Random Graph and Network Simulations
RANDOM GRAPHS AND NETWORK SIMULATIONS SYLLABUS
Course Status: Elective
Background and overall aim of the course:
The success of the new science of networks is partly due to the realization of universal features in a wide range of applications, but also due to very successful simple models. The following questions will be discussed: How to identify the relevance of some properties of a network? How to construct adequate reference systems? How to modify basic models to improve agreement with empirical observations? What are the typical processes on random networks? How to write efficient programs to simulate networks and processes on them?
The course covers the simplest random network model (the Erdös-Rényi graph), the configuration model, and tailored random graph models. We will deal with the Watts-Strogatz small world model, the Barabási-Albert preferential attachment model and its modifications, with geographical scale free models. We will also discuss diffusion and spreading on complex networks.
This course builds to some extent on “Fundamental ideas in network science” and it focuses on improving skills so that students can actively apply the concepts.
The learning outcomes of the course.
By successfully absolving the course the students will be able to:
- Use simple networks to model empirical observations;
- Model dynamic processes on complex networks;
- Define appropriate reference systems to validate or disprove network hypotheses
- Write programs for random graphs and processes on them
Planned weekly schedule:
2 Erdös-Rényi graph
3 Configuration model
4 Tailoring random graph models
5 Small world model
6 Power law degree distribution Assignment
7 Mesosopic structures Handing out the projects
8 Weighted network models
9 Diffusion and spreading on networks
10 Bursty signals and temporal networks
11 Multi agent modeling Assignment
12 Project presentation
Understanding our complex world. Complex networks are everywhere: examples. Graph properties and measures. Universal features.
The definition of the ER model. Ensemble of graphs. Percolation transition in the ER model. Degree distribution, clustering, average path length. Distribution of finite clusters. Limitation of the applicability.
Random graph model with arbitrary degree distribution. The configuration model as a standard null model. Properties. Directed configuration model.
Tailoring random graphs
Generalized configuration models. Exponential random graphs (p* models). Network optimization.
Small world model
Watts-Strogatz model: rewiring and adding shortcuts. Calculation of the shortest path, degree distribution and clustering coefficient. Scaling.
Power law degree distribution
Barabási-Albert model. Temporal evolution. Degree distribution. Clustering coefficient. Small and ultrasmall worlds. Vertex copying models. Geographical models.
Motifs and their calculation. Communities. Basic detection methods. Benchmarks.
Weighted network models
Different sources of weights. Intensity and coherence. Weighted motifs and communities.

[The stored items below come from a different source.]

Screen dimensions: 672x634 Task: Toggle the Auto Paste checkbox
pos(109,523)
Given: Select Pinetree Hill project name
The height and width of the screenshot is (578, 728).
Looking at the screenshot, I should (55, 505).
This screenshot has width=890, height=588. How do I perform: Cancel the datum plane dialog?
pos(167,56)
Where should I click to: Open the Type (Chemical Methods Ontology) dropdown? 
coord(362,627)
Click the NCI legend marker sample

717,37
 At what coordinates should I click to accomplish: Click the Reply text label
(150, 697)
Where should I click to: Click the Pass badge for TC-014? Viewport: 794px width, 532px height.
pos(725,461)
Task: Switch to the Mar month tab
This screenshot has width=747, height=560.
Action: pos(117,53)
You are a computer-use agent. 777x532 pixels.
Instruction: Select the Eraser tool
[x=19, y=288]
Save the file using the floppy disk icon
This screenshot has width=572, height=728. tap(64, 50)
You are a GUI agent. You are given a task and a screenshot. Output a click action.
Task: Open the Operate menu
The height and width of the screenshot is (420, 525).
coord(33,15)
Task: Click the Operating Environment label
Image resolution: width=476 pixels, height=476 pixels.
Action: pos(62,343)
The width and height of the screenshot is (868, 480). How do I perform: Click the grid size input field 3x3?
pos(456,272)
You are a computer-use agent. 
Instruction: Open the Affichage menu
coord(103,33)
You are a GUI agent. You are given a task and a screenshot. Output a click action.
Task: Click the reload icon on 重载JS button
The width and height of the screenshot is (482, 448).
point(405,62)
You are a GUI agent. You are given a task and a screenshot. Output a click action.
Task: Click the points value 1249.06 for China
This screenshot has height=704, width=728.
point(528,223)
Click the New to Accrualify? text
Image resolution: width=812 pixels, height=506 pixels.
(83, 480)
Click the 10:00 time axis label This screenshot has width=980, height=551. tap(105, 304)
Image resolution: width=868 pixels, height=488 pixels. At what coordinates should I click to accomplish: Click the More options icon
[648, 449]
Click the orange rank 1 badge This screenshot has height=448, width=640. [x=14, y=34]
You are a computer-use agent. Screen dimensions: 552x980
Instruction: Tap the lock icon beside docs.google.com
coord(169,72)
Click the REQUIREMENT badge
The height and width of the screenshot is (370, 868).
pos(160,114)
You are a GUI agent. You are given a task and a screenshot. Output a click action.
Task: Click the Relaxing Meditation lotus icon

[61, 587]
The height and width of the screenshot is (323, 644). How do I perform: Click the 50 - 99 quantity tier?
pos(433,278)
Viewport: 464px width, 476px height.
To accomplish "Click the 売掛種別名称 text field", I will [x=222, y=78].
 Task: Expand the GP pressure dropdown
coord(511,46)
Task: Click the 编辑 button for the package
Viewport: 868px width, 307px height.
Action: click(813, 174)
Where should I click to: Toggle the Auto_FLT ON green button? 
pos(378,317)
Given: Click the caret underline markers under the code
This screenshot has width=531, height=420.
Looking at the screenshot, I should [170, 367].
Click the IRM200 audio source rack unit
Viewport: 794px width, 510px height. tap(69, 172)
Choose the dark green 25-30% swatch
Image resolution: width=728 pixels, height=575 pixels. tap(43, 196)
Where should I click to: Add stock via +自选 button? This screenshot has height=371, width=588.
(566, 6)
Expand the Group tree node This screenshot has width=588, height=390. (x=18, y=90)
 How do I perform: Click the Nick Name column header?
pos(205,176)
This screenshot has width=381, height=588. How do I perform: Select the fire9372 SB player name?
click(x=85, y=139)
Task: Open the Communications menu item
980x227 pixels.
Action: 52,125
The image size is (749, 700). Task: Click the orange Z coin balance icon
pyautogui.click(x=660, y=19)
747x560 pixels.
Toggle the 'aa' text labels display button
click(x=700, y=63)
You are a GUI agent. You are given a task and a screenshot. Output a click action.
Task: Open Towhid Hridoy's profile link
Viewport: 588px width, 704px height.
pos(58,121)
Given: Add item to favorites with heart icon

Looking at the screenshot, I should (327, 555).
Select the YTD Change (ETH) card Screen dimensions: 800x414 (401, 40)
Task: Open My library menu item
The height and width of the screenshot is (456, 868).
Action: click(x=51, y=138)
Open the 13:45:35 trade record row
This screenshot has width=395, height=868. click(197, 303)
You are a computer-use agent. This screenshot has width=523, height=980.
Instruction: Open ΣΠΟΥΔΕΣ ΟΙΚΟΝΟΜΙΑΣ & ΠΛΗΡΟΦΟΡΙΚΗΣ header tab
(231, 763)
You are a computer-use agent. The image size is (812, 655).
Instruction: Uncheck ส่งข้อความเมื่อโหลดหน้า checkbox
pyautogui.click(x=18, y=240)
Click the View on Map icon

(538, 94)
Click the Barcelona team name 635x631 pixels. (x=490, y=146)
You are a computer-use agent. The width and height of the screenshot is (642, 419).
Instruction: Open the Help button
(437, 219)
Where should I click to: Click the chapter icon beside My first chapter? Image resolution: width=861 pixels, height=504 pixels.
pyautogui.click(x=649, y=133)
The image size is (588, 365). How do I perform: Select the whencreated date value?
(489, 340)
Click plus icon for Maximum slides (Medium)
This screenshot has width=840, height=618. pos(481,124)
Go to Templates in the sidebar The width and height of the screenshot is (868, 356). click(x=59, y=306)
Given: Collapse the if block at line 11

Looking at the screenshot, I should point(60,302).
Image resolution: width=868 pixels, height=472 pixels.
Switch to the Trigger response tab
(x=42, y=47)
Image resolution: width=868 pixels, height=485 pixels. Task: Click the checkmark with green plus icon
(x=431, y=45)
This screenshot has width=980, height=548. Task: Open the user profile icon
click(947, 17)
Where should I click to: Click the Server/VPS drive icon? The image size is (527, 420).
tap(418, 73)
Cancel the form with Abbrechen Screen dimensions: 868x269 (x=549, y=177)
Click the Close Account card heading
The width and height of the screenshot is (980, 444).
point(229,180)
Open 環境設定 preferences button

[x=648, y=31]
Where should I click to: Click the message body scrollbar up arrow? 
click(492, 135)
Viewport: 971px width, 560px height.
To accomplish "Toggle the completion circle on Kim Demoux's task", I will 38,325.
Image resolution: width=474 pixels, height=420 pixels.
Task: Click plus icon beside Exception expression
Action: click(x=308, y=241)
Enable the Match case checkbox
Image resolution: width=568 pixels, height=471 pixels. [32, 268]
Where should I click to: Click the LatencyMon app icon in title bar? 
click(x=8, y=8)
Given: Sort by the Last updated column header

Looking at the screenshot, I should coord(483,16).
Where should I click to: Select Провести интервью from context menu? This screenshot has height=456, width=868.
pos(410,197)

Diffusion and spreading on networks
The diffusion problem. Diffusion on the ER, WS, BA graphs. Basic epidemic spreading models. Mean field solutions. The models on graphs.
Bursty signals and temporal networks
Burstiness as basic feature of human behavior. Communication networks are temporal. Characterization. Temporal motifs.
Multi agent modeling
Heterogeneous interacting agents. Topological constrains – network aspects. Calibration.
- Assignments (30%)
- Modeling task (30%)
- Final project (carried out in pairs) (30%)
- Teacher evaluation (10%)
Such further items as the course website (e-learning site), assessment deadlines, office hours, contact details etc. Details will be given during the course.